You preached effort where you should have preached grace.
You preached vigilance where you should have preached victory.
You preached the serpent’s subtlety where you should have preached his doom.
If psychology is your interpretation of the Fall, what then is your understanding of Christ?
A counsellor?
A helper of the morally inclined?
A promoter of clearer thinking?
A mere example of childlike trust?
For the Christ of Scripture is not the remedy for poor perspective.
He is the Conqueror of death.
He is the Destroyer of the works of the devil.
He is the Second Adam who restores what the first Adam ruined.
He is the Mediator who reconciles sinners to God by His own blood.
He is the righteousness that covers the nakedness fig leaves cannot hide.
He is the Seed who crushes the serpent’s head.
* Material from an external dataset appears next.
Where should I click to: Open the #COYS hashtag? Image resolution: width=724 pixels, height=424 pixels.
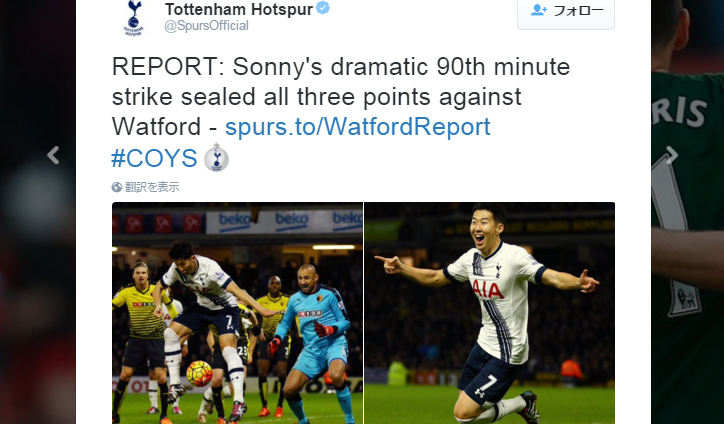coord(154,158)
He is everything Adam failed to be.
Yet you spoke of Him only at the edges – a closing formula in prayer, your passing reference, a name invoked as an incantation for good luck, but not proclaimed. You mouthed the words of the curse but refused to declare their meaning, for had you preached it truly, you would have been forced to preach Christ – and that you did not do. You gave us Adam’s faults but not the need of Christ’s obedience. You spoke of the curse but not the Saviour’s answer.
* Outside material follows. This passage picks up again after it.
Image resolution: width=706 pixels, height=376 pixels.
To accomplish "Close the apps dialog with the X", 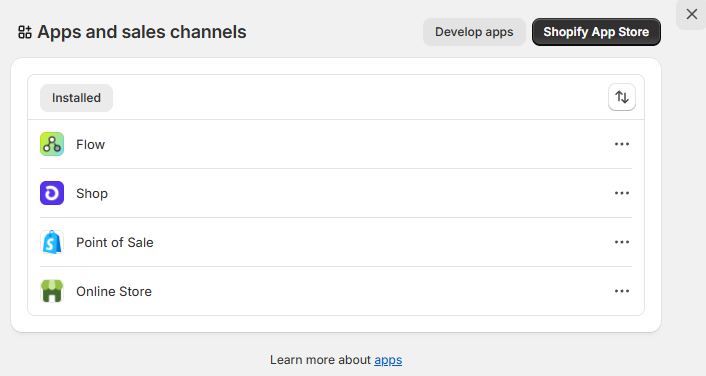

And so, Mr Preacher Man: leave Pelagius to rot in his grave.
Away with every vain attempt of yours to raise that heretic from his grave with spells like shame, confusion, obsession, misperception, loss of innocence, “the letdown after temptation”. Leave also all your talk of clothing as self-presentation and modern cultural sins. These are trifles and shadows. They are reeds that snap beneath the weight of guilt. They bind the conscience but cannot liberate it. They dress a wound but supply no balm of Gilead.
Your semi-Pelagian preaching of this gospel of self-repair, self-rising, self-clarifying must be cast from the kirk. For where man’s effort is exalted and Christ is obscured, there reigns not the Spirit of Christ but the tyranny of Antichrist. And your sermon, Mr Preacher Man, is thick with that tyranny. You set the sinner to labour under the law while withholding the grace by which alone he may stand. You command him to resist the serpent while never announcing the One who has already crushed the serpent's head. This is cruelty, not care. It is not the gospel of Paul, Augustine, Calvin, or Knox. Happy day they all died before this sermon was preached. And if I am being too harsh, if you do truly know Christ, why do you labour so fiercely to hide Him?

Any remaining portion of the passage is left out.